Summary:
Tag: pediatric covid
Increased red blood cell deformation in children and adolescents after SARS-CoV-2 infection
Abstract:
Severe coronavirus disease 2019 (COVID-19) is associated with hyperinflammation, hypercoagulability and hypoxia. Red blood cells (RBCs) play a key role in microcirculation and hypoxemia and are therefore of special interest in COVID-19 pathophysiology. While this novel disease has claimed the lives of many older patients, it often goes unnoticed or with mild symptoms in children.
This study aimed to investigate morphological and mechanical characteristics of RBCs after SARS-CoV-2 infection in children and adolescents by real-time deformability-cytometry (RT-DC), to investigate the relationship between alterations of RBCs and clinical course of COVID-19. Full blood of 121 students from secondary schools in Saxony, Germany, was analyzed. SARS-CoV-2-serostatus was acquired at the same time.
Median RBC deformation was significantly increased in SARS-CoV-2-seropositive compared to seronegative children and adolescents, but no difference could be detected when the infection dated back more than 6 months. Median RBC area was the same in seropositive and seronegative adolescents. ‘
Our findings of increased median RBC deformation in SARS-CoV-2 seropositive children and adolescents until 6 months post COVID-19 could potentially serve as a progression parameter in the clinical course of the disease with an increased RBC deformation pointing towards a mild course of COVID-19.
Source: Eder J, Schumm L, Armann JP, Puhan MA, Beuschlein F, Kirschbaum C, Berner R, Toepfner N. Increased red blood cell deformation in children and adolescents after SARS-CoV-2 infection. Sci Rep. 2023 Jun 17;13(1):9823. doi: 10.1038/s41598-023-35692-6. PMID: 37330522. https://www.nature.com/articles/s41598-023-35692-6 (Full text)
Multiplatform analyses reveal distinct drivers of systemic pathogenesis in adult versus pediatric severe acute COVID-19
Abstract:
The pathogenesis of multi-organ dysfunction associated with severe acute SARS-CoV-2 infection remains poorly understood. Endothelial damage and microvascular thrombosis have been identified as drivers of COVID-19 severity, yet the mechanisms underlying these processes remain elusive. Here we show alterations in fluid shear stress-responsive pathways in critically ill COVID-19 adults as compared to non-COVID critically ill adults using a multiomics approach.

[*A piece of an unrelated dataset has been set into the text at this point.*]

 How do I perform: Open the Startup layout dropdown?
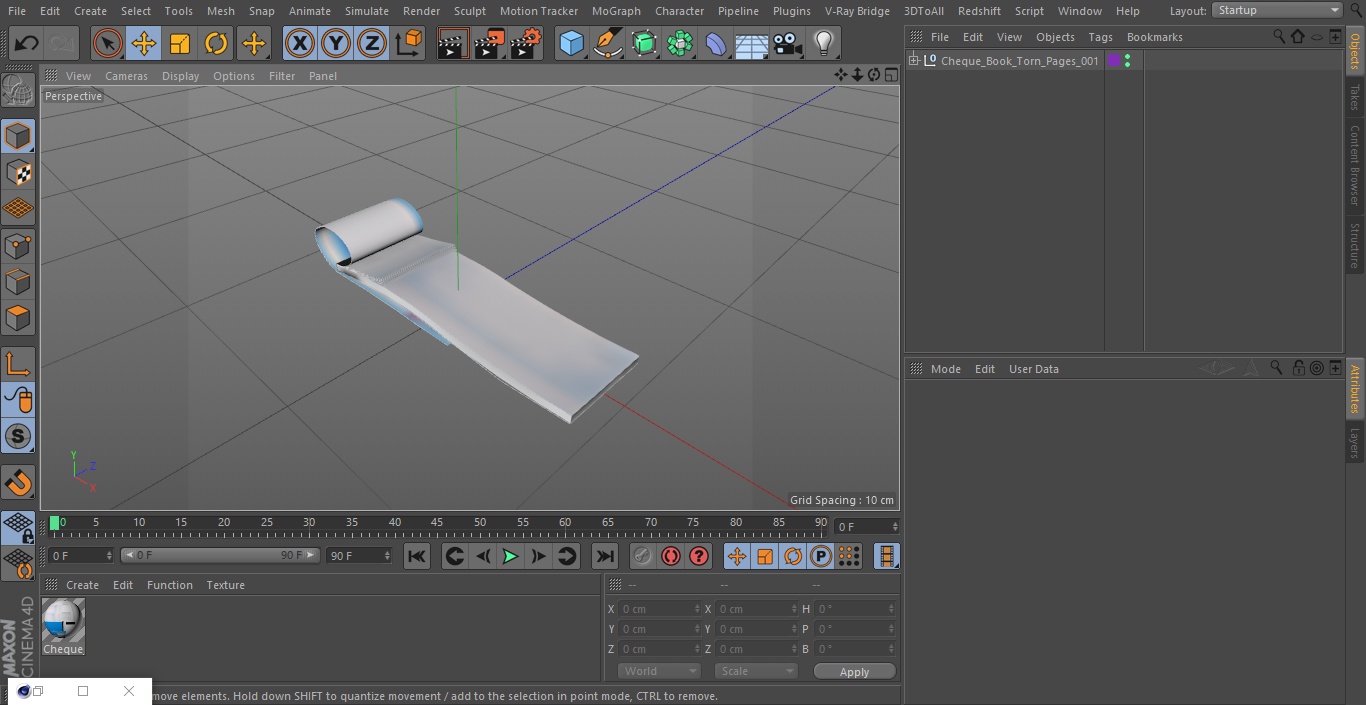point(1277,10)
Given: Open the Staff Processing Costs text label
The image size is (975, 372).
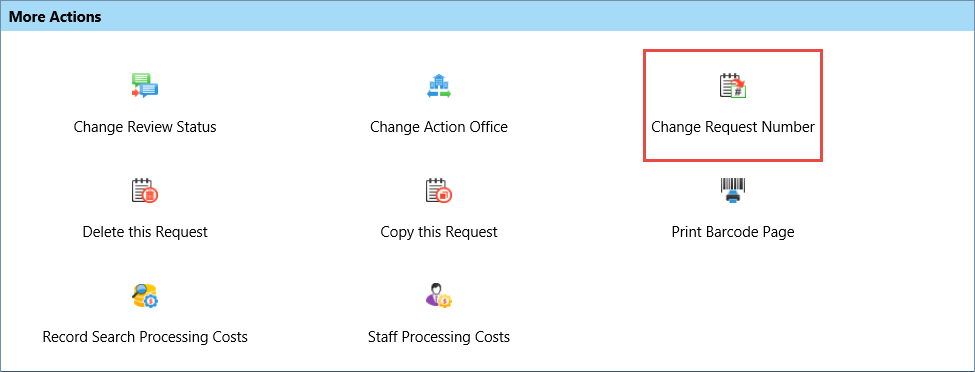Looking at the screenshot, I should [x=439, y=337].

Mechanistic in-vitro studies, using microvasculature-on-chip devices, reveal that plasma from critically ill COVID-19 adults induces fibrinogen-dependent red blood cell aggregation that mechanically damages the microvascular glycocalyx. This mechanism appears unique to COVID-19, as plasma from non-COVID sepsis patients demonstrates greater red blood cell membrane stiffness but induces less significant alterations in overall blood rheology.
Multiomics analyses in pediatric patients with acute COVID-19 or the post-infectious multi-inflammatory syndrome in children (MIS-C) demonstrate little overlap in plasma cytokine and metabolite changes compared to adult COVID-19 patients. Instead, pediatric acute COVID-19 and MIS-C patients show alterations strongly associated with cytokine upregulation. These findings link high fibrinogen and red blood cell aggregation with endotheliopathy in adult COVID-19 patients and highlight differences in the key mediators of pathogenesis between adult and pediatric populations.
Source: Druzak, S., Iffrig, E., Roberts, B.R. et al. Multiplatform analyses reveal distinct drivers of systemic pathogenesis in adult versus pediatric severe acute COVID-19. Nat Commun 14, 1638 (2023). https://doi.org/10.1038/s41467-023-37269-3 (Full text)